EXOTIC wildlife researcher Chris Mullins is bounding down to south Bucks to investigate a boom in wallaby and kangaroo sightings.

The 53-year-old from Loughborough has tracked more than 300 species around the UK including primates in Norfolk, a crocodile in Staffordshire and wild boar in Sussex.

But now the enthusiast of all that is non-native hopes to survey the mysterious marsupials in a bid to monitor numbers and trace colonies.

He told the Star: "From the sightings I may be able to draw up a plan. Reports of sightings are on the increase, but I need help.

"Wallabies are not a very easy animal to track.

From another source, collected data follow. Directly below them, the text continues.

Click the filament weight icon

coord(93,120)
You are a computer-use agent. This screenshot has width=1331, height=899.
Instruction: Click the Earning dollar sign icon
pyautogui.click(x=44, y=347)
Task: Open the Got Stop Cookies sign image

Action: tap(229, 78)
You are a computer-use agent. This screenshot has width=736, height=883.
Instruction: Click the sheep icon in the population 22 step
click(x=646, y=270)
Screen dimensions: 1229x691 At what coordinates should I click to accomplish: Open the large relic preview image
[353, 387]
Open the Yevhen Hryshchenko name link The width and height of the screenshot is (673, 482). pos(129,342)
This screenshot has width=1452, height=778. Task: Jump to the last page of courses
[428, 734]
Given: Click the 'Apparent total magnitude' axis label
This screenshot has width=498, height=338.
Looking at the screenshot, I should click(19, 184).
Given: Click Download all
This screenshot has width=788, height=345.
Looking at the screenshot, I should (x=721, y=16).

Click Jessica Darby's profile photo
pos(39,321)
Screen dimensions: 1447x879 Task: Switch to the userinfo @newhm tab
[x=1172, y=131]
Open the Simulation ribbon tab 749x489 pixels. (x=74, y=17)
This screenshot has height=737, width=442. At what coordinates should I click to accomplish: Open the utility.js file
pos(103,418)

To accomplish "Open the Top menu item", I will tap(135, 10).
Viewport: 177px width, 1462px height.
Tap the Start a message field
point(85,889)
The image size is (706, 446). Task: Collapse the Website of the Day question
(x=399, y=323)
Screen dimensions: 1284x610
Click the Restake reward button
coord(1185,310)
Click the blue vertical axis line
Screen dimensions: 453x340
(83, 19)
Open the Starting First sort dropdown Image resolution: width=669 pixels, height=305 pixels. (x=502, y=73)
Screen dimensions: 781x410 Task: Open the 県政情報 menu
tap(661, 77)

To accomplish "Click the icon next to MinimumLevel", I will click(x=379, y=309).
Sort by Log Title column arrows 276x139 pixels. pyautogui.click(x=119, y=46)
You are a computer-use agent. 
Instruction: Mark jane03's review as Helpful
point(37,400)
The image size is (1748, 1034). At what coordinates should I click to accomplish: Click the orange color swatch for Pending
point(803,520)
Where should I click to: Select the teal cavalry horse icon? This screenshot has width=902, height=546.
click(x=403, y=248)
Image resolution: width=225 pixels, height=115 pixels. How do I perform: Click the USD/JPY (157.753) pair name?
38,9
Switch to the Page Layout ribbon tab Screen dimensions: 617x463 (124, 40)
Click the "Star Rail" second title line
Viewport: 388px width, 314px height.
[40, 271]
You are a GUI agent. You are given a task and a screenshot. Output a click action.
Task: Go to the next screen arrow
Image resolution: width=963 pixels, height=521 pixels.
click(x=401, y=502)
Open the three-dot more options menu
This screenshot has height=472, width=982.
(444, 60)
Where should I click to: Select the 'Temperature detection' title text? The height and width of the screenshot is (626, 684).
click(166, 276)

They don't leave signs like wild boar. They're extremely elusive. But the plan is to establish trends and possible locations, and ideally track their movements."

Chris is urging Star readers who make "a visual" to contact his research group Beastwatch UK, which he set up four years ago.

He added: "I guess it's my passion. It's the shock factor of seeing something exotic. It's kept me going through cancer and a marital breakdown."

In the past two years there were reportedly more than 100 kangaroo and wallaby sightings in the Home Counties.

More recently Star readers have reported seeing wallabies in Stokenchurch, Frieth, and Cadmore Common. Even screen and stage star Colin Baker came face to face with our Australian visitors.

He said: "It must have been a couple of years ago now. Our milkman had seen one and I had been taking the mickey out of him for weeks.

"Then, hey presto, I was driving down Bolter End Lane and I saw what was definitely a wallaby sitting on the roadside. It just jumped into the woods. That's what wallabies do. They don't sit on the roadside blowing the bagpipes."

Animal experts believe the rise in sightings could be attributed to the animals escaping from zoos and wildlife parks but the nearest to south Bucks is Whipsnade, in Bedfordshire.

A zoo spokesman said: "We have a lot of inquiries about wallabies and kangaroos. We have secure fencing and all our animals are accounted for. They are counted on a daily basis."